- **Your goal**
Put the lines of the items into a Markdown table with the columns Row and Item line, beginning at the line that contains "You are a computer-use" and stopping after the last line of the items. Number the rows, skip blank lines, and leave the pictures out.

[Item coordinate data]

####

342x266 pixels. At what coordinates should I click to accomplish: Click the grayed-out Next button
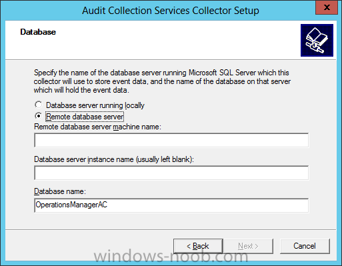pos(249,246)
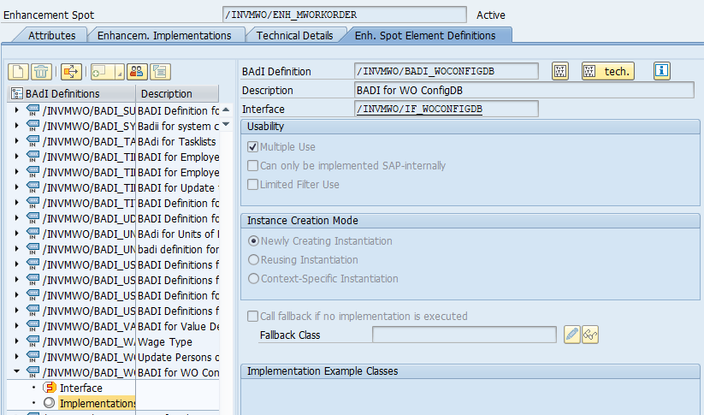
Task: Click the trash delete icon
Action: coord(41,72)
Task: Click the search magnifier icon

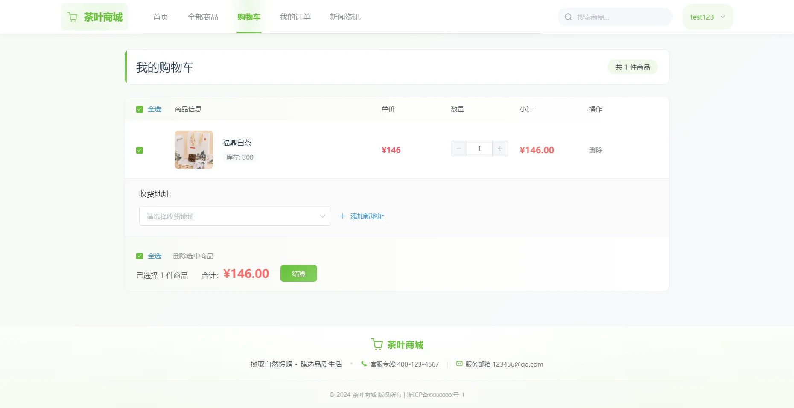Action: click(568, 17)
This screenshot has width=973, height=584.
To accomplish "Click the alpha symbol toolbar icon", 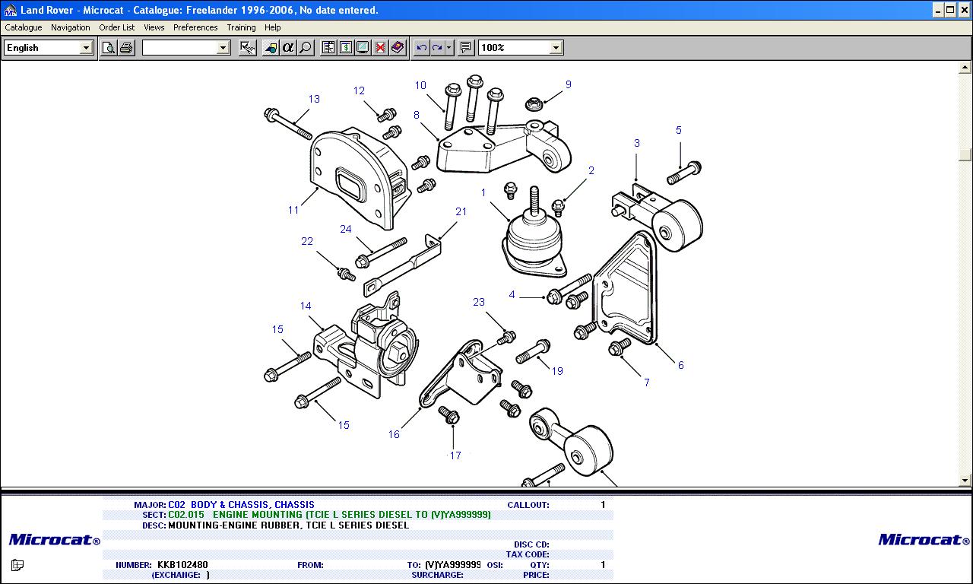I will point(288,48).
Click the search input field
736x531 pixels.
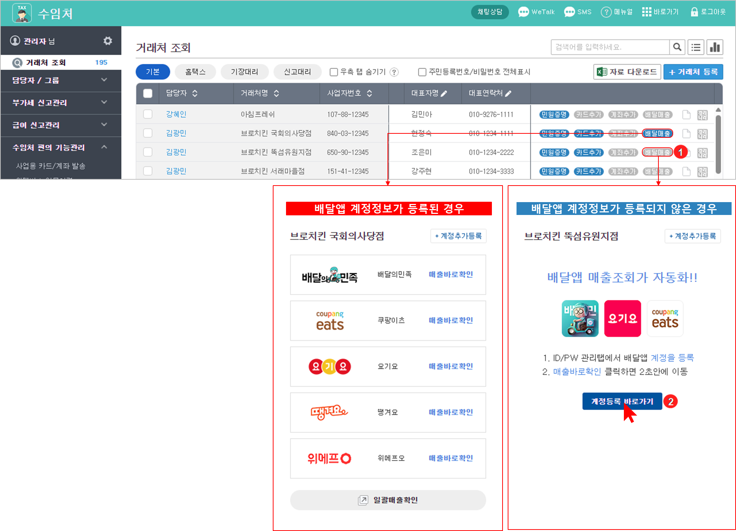[x=610, y=47]
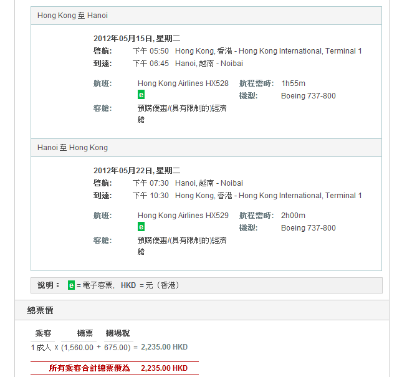Select the Hanoi 至 Hong Kong section header
Viewport: 402px width, 377px height.
(x=72, y=148)
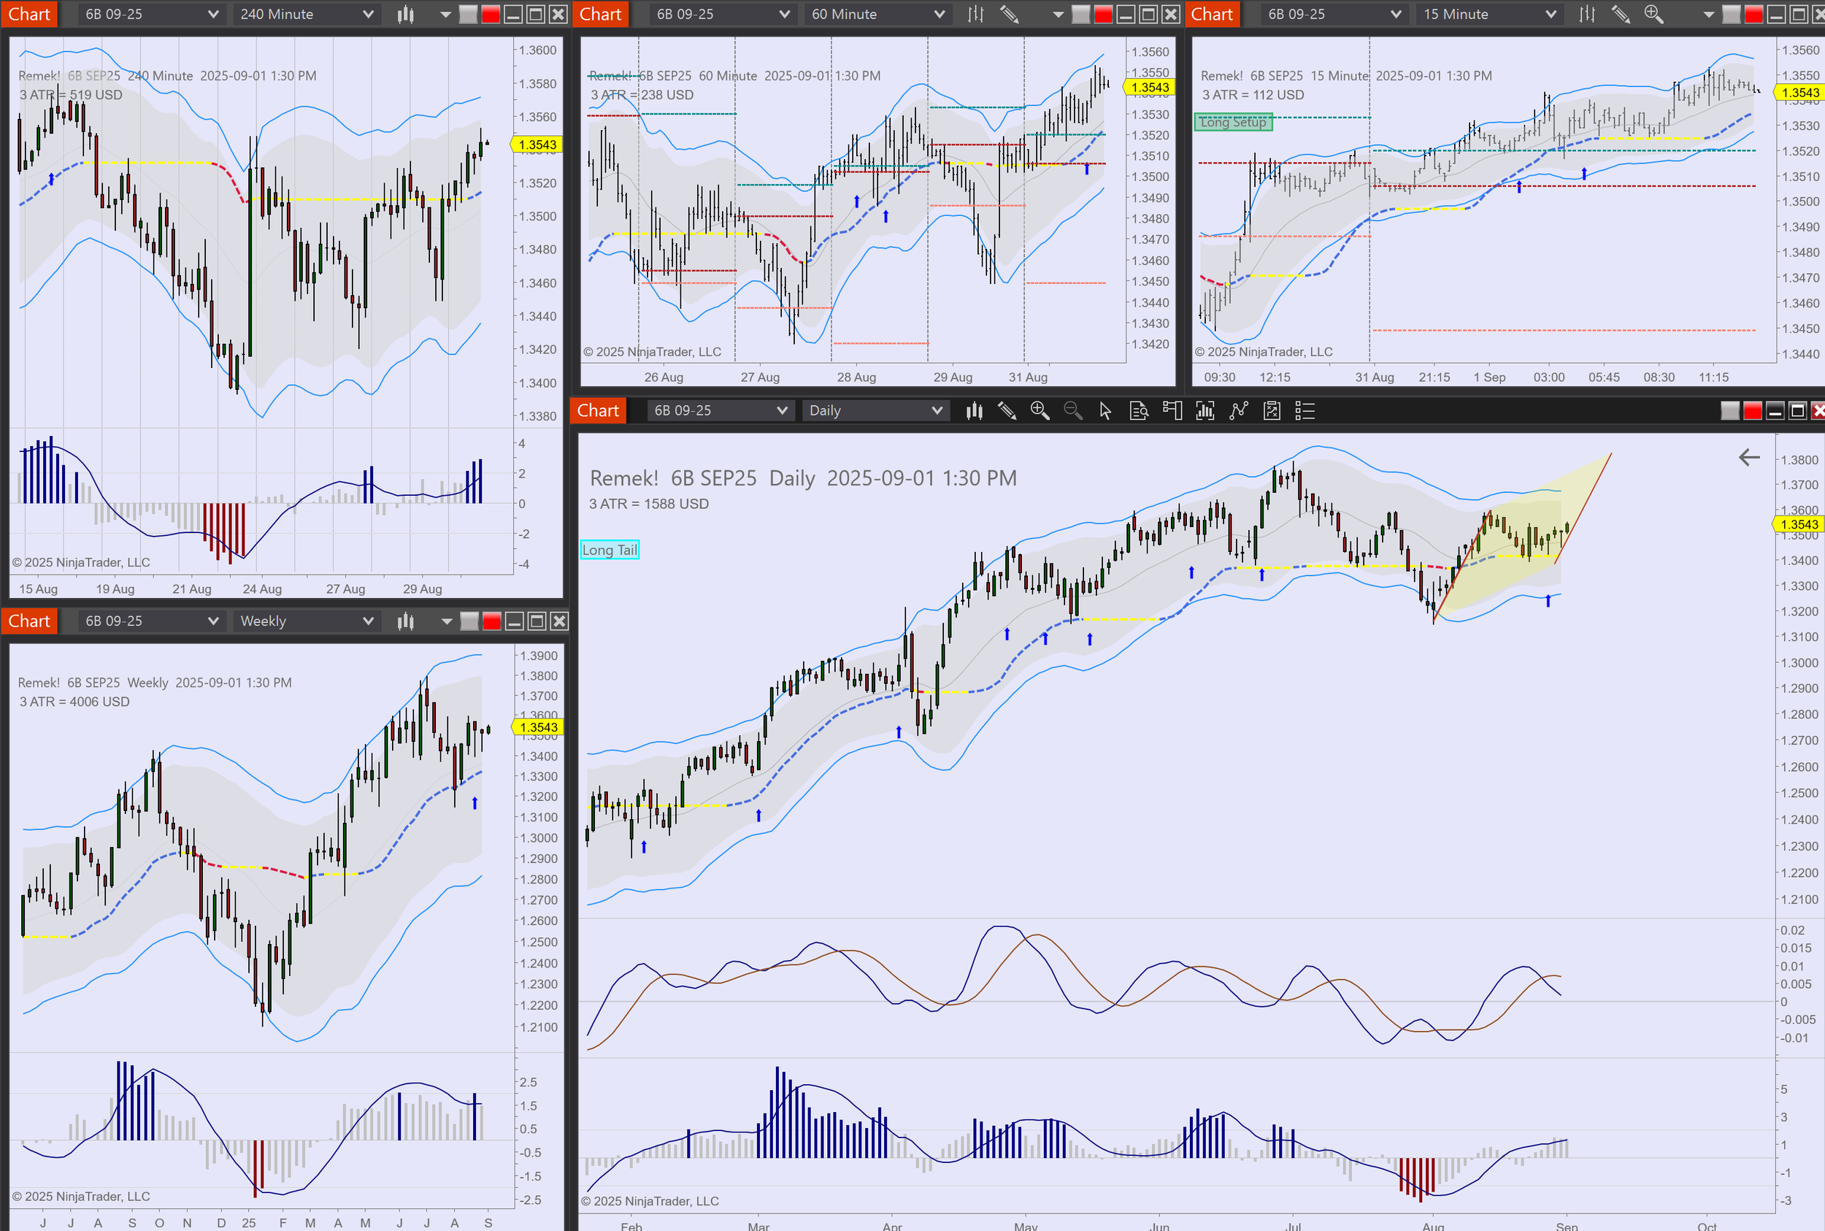Click Zoom In magnifier in Daily chart
Image resolution: width=1825 pixels, height=1231 pixels.
tap(1040, 411)
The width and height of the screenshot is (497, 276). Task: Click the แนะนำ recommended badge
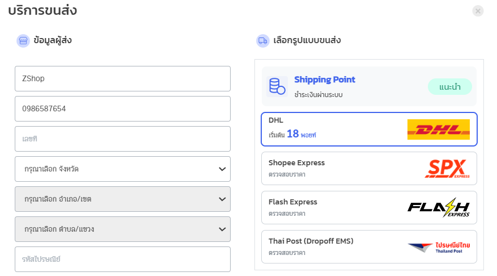449,87
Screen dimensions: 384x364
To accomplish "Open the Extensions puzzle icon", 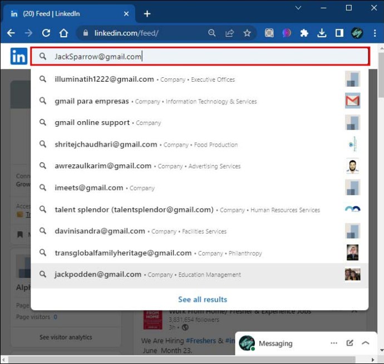I will coord(304,33).
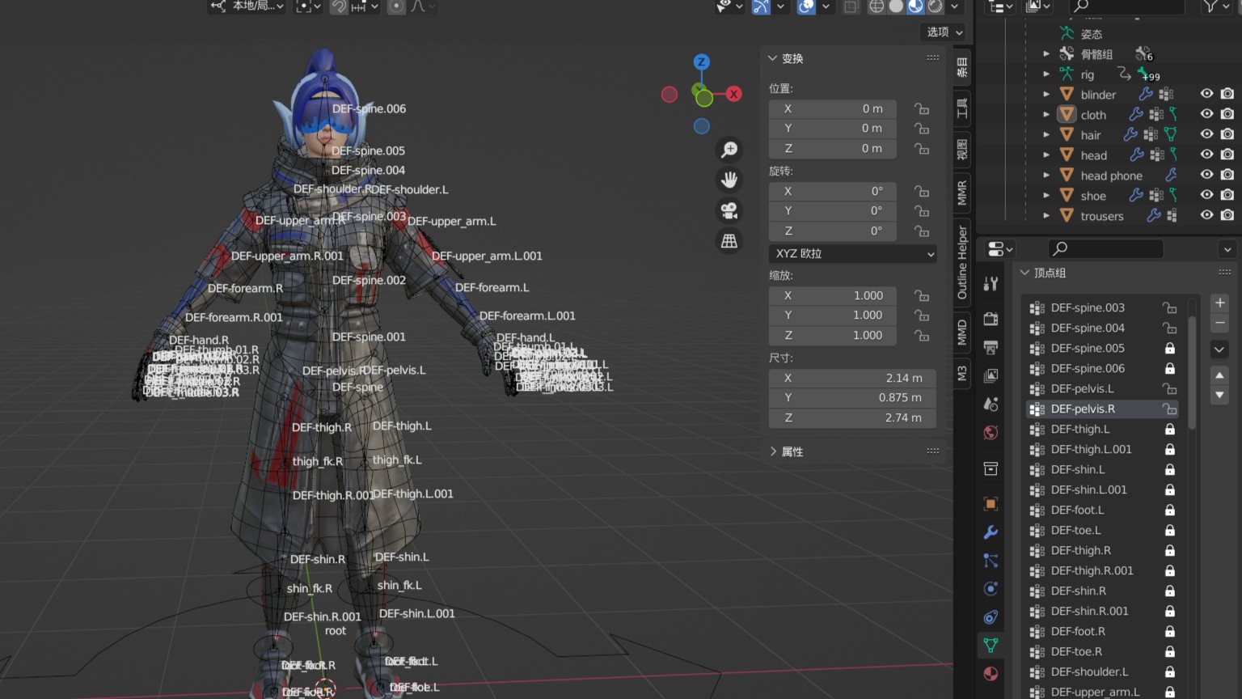Image resolution: width=1242 pixels, height=699 pixels.
Task: Expand the rig item in the outliner
Action: click(1046, 74)
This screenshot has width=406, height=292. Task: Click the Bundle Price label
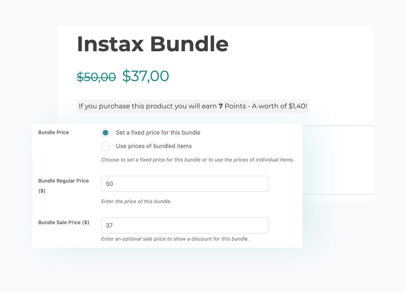coord(53,132)
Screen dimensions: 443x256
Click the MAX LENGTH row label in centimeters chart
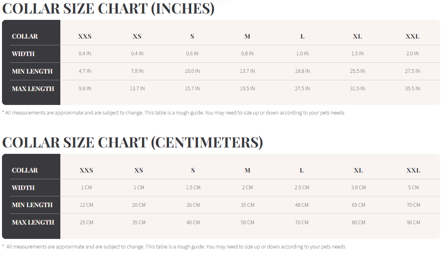click(x=33, y=223)
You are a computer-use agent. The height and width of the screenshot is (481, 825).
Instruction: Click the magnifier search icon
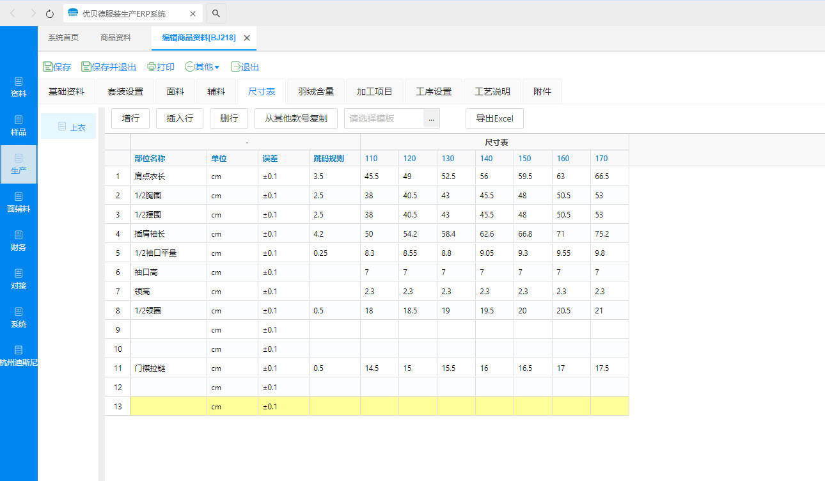click(x=216, y=13)
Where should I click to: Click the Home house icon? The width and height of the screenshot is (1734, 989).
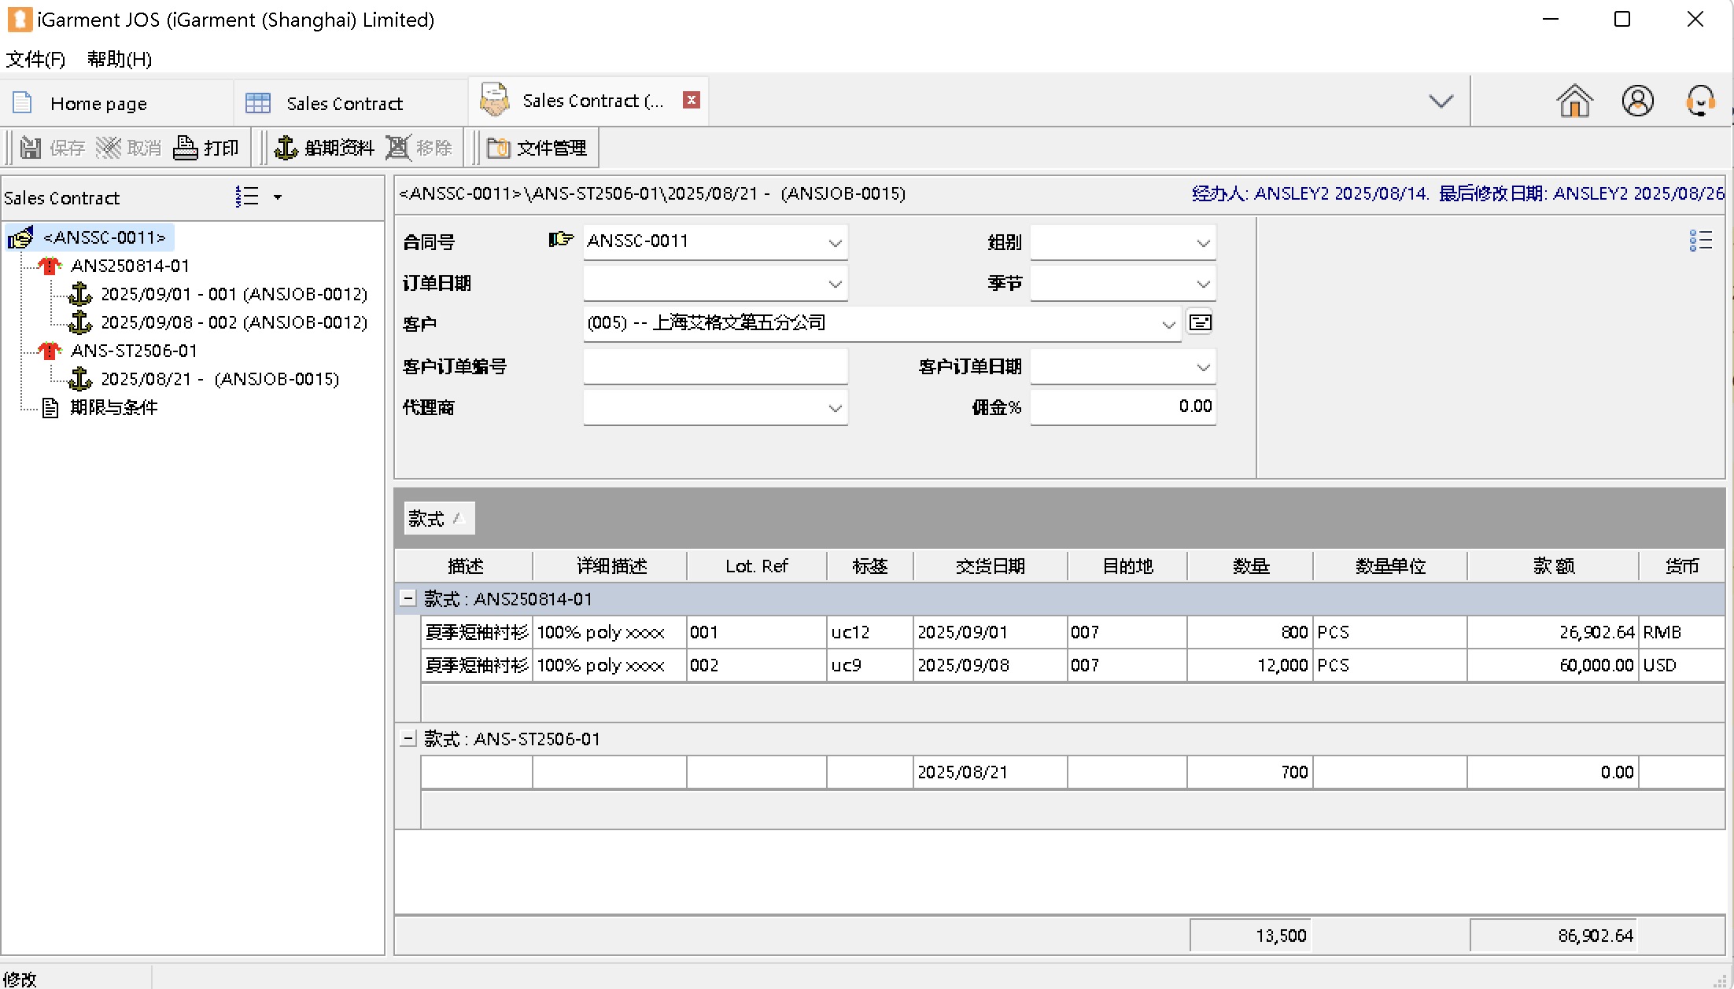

####

- **Task response**
| Row | Item line |
|---|---|
| 1 | You are a computer-use agent. The height and width of the screenshot is (481, 825). |
| 2 | Instruction: Click the magnifier search icon |
| 3 | click(x=216, y=13) |
| 4 | Where should I click to: Click the Home house icon? The width and height of the screenshot is (1734, 989). |